There are some treatments at the dentist office that are really no big deal, such as having your teeth cleaned or a cavity filled. However, tooth extraction is one of those dental treatments that tends to make patients a little apprehensive because it is a form of treatment that can be a little more intrusive. If you are facing an appointment to have a tooth pulled and this will be your first experience, you are bound to have a few questions. Take a peek at these usual questions about tooth extractions that first-timers tend to have about the process. 

How painful is a tooth extraction?

Before the tooth extraction, the dentist will rub a numbing agent on the soft tissue surrounding the tooth and then give a series of localized anesthetic shots with a needle to numb the nerves in the area around the tooth to be pulled. Therefore, you should not really feel the tooth come out in a way that will be painful. You may feel some pressure as the dentist works to break the tooth loose from its place, but this is not a painful experience. 

Does the procedure take very long?

Once the dentist has prepared the area around the tooth and administered the anesthetic, you will be left to wait a few minutes until the medication fully kicks in. Beyond that point, the act of pulling the tooth does not take very long at all. In rare situations when the tooth is badly decayed, broken, or chipped, it can take a bit for the dentist to pull out the tooth because it will often come out in small pieces instead of as a whole. 

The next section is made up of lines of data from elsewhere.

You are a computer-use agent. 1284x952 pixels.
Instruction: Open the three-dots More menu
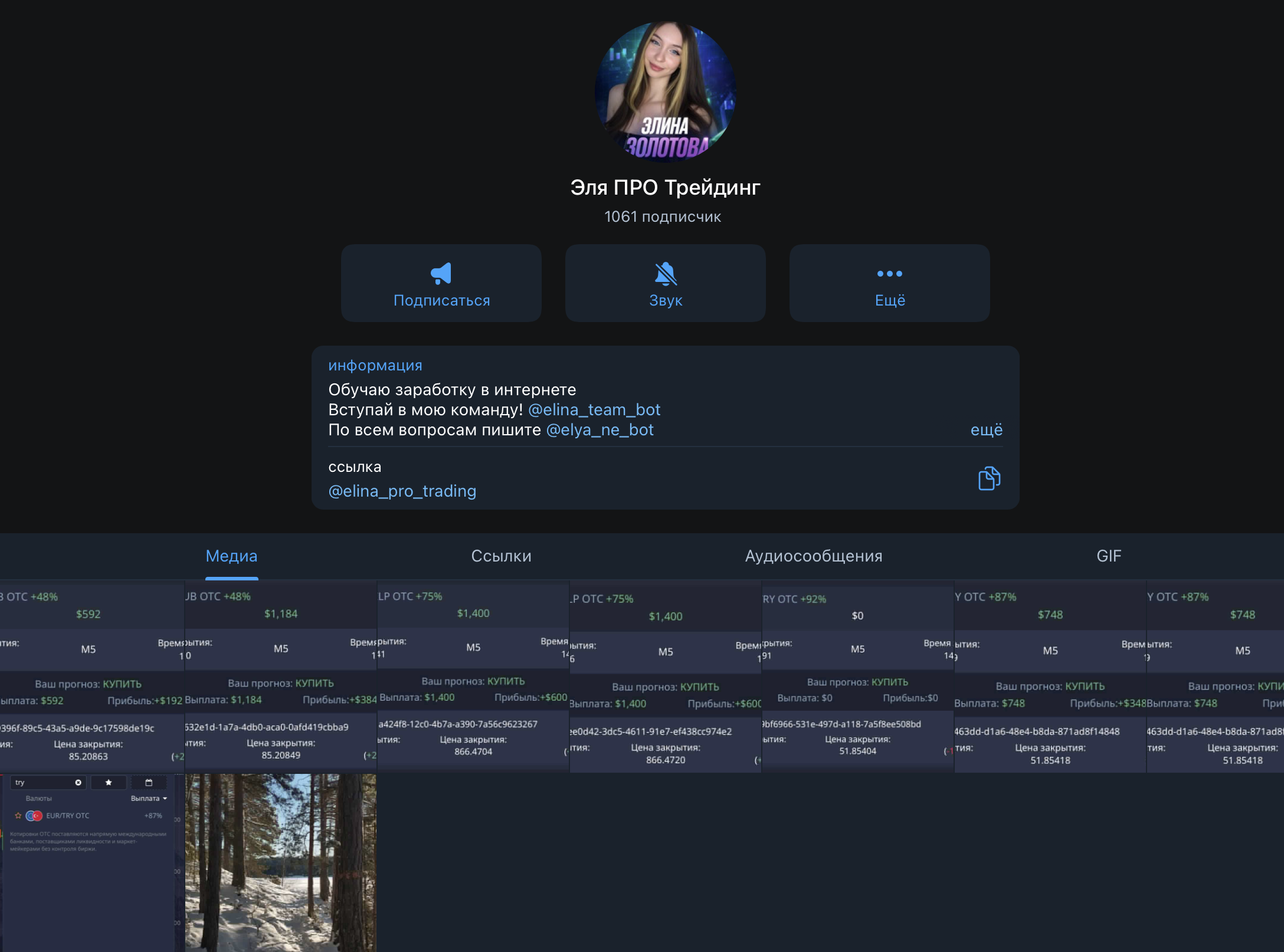click(889, 274)
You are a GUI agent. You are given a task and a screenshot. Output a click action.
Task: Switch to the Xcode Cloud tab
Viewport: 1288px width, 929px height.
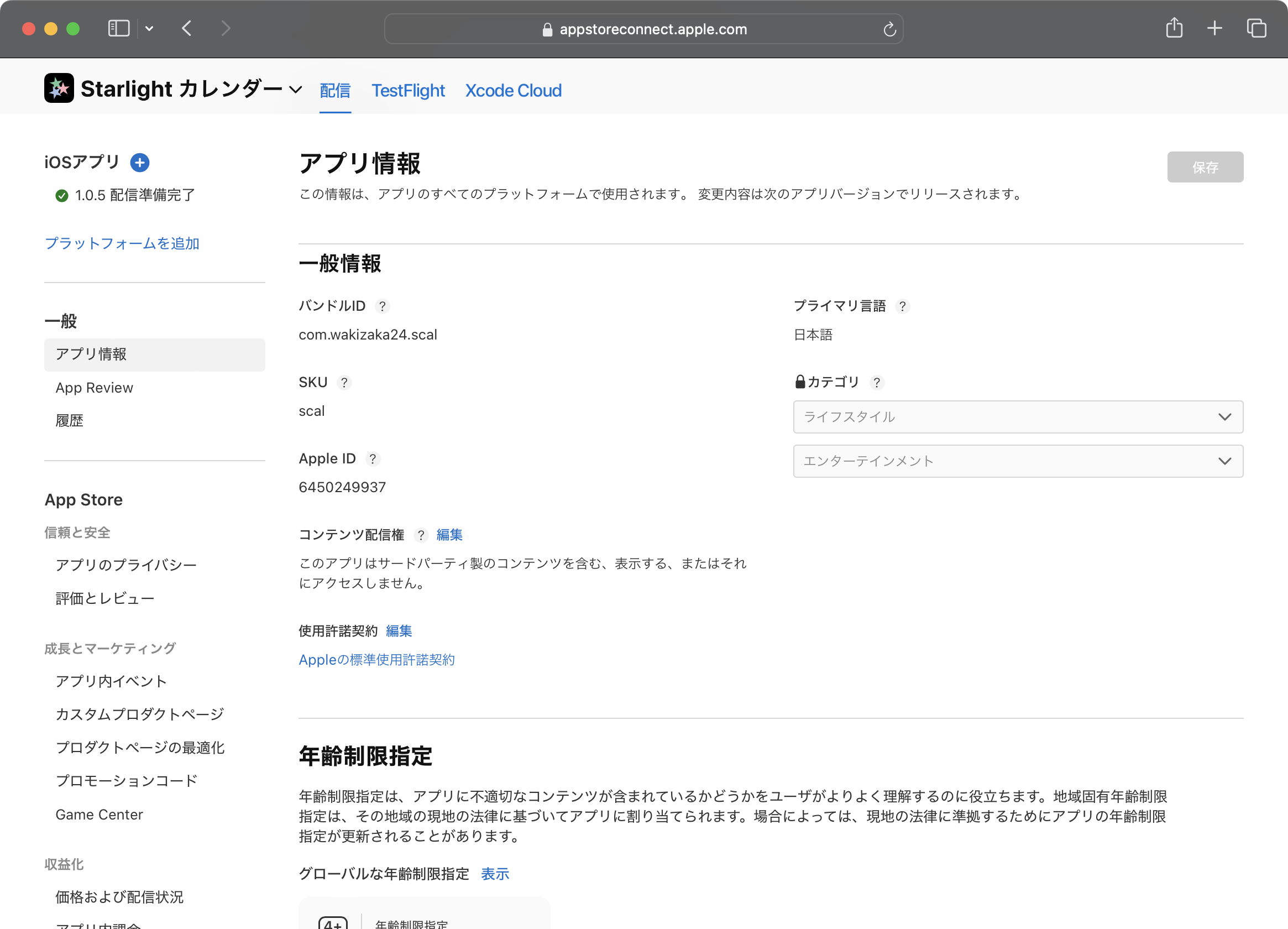513,90
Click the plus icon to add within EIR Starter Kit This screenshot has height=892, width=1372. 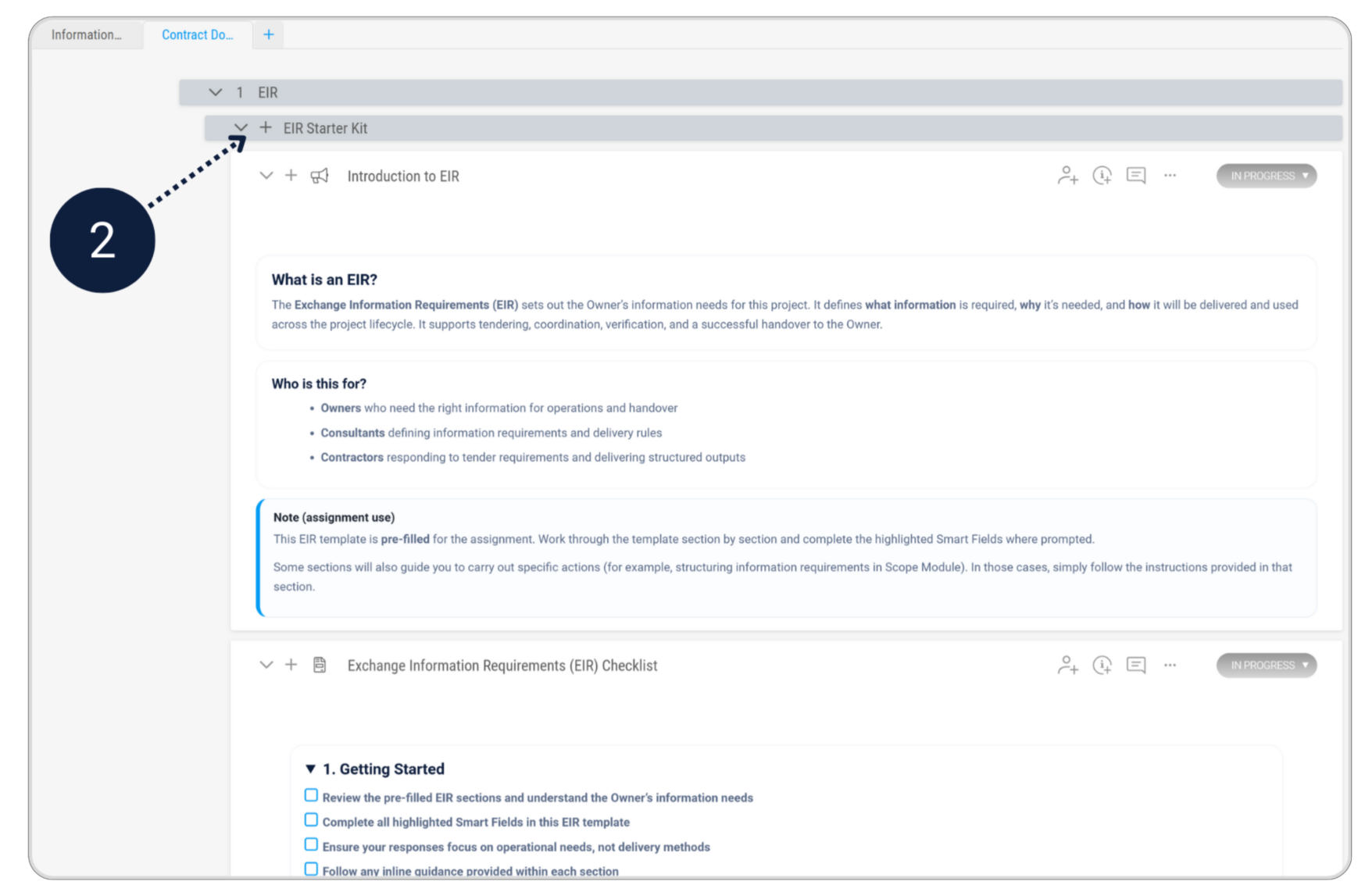click(265, 127)
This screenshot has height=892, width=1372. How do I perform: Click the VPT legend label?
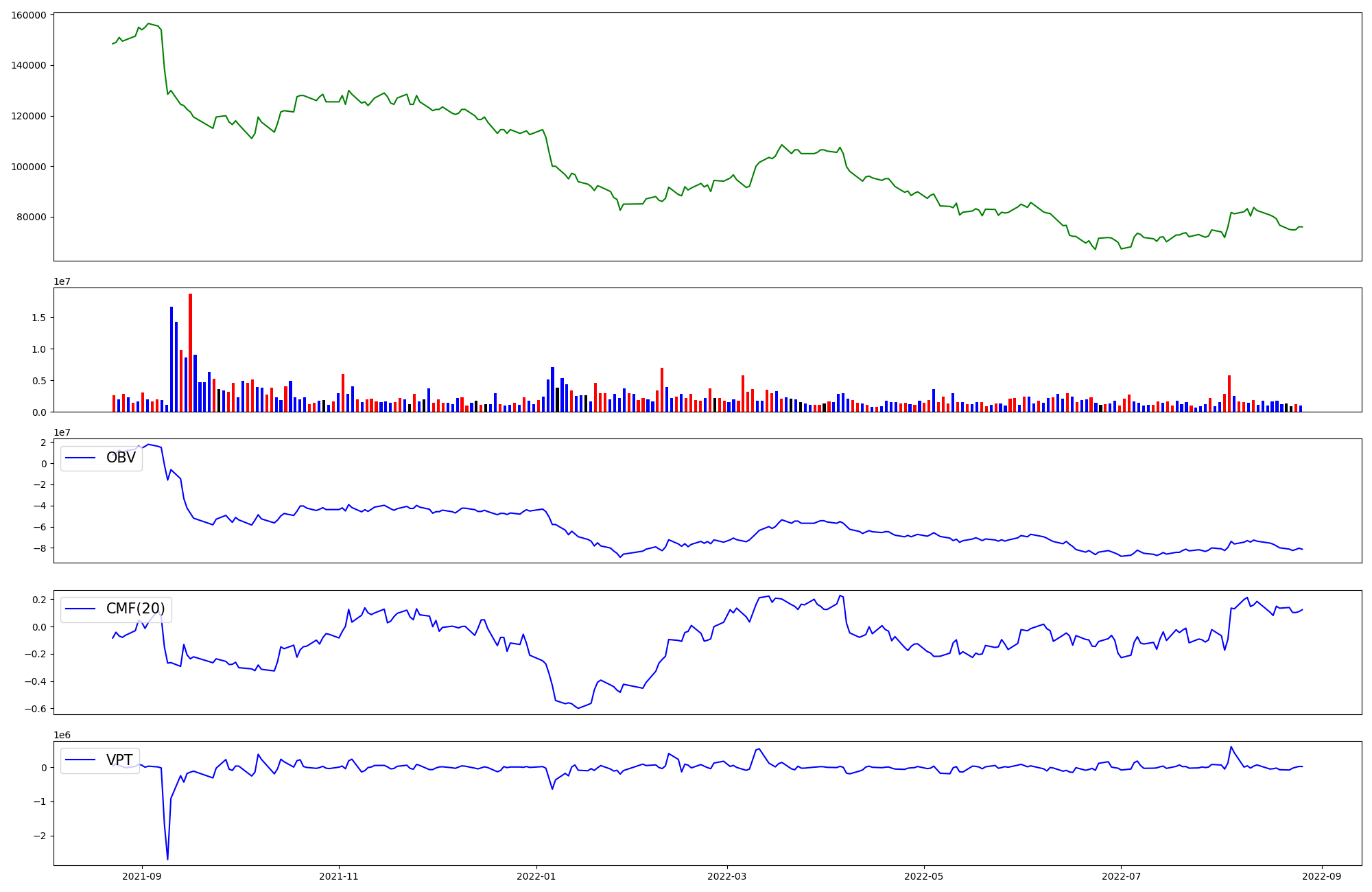point(119,760)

Will there a lot of bleeding involved with a tooth extraction?

The amount of bleeding associated with having a tooth pulled will depend on several different factors. For example, a tooth that is located in the front of the mouth usually does not bleed quite as much as a molar or tooth located further back because these teeth have more surface area connected to the soft tissue. Once the tooth is out, your dentist will give you a rolled-up piece of sterile gauze to bite down on to help stop the bleeding. Once you leave the office, the bleeding should subside rather quickly. It is good to keep the gauze in place and change it as needed until the bleeding mostly subsides.